Run spacy jobs on Apache Spark

Spacy is a state-of-the-art NLP library in Python, which provides a lot of tools that required in NLP problems, eg; NER, unicode tokenizers, Deep learning models for Tagging, NER, and related operations.

Spark provides only traditional NLP tools like standard tokenizers, tf-idf, etc, we mostly need accurate POS tagging and chunking features when working with NLP problems, which spark libraries aren’t close to spacy. In those cases, we need to rely on spacy.

Pyspark architecture

A quick brief about the pyspark architecture, Bellow image shows that the workers spawn python process to run the pyspark jobs; which are written in python and all necessary python ML libraries like sklearn, numpy, spacy, etc.

Pyspark Architecture

The spark worker doesn’t control much other than starting the python worker process and control whether python worker need to be restarted on every job or not.
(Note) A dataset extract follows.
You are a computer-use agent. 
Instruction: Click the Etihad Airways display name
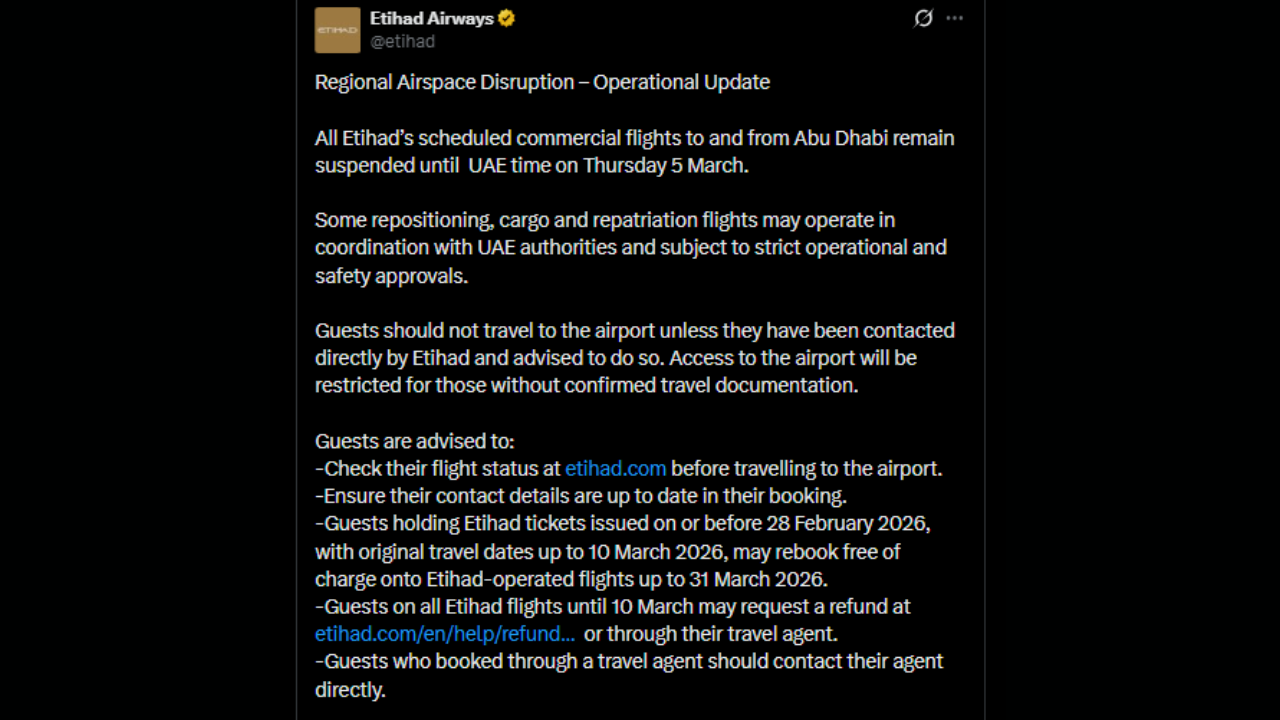[x=430, y=17]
Main challenges when using spacy models with pyspark

  1. How to skip spacy model serialization

  2. Spacy’s inbuilt multi-processing feature may bite you.

  3. How we can manage the worker process management.

Usually when we submit spark jobs to the spark driver compiles it and optimizes the pipeline. The final plan of the pipeline is split across the executors based on the DAG of data flow defined on the pipeline. Here the spark executors do the actual work, where the driver program sends out the relevant codes to executes at the executor side. This is being done by serializing the relevant parts of the pipeline.

One thing to ensure is our program is serializable ( Source code, classes, and objects ). Otherwise, the spark fails to execute the pipeline.

How to skip spacy model serialization

How we ensure this is by avoiding the scenario of serializing the spacy’s inbuilt trained binary models. How we do that?

Pyspark uses PickleSerializer to serialize the python objects, but spacy models aren’t serializable using PickleSerializer which is trigger the issue when we load the spacy model first and then refer to worker code.

This code will fail

Here we simply loading the spacy object at the driver side itself, when the python modules are getting loaded, which demands the pickling for the spacy objects. Which eventually fails when shipping it to the worker side.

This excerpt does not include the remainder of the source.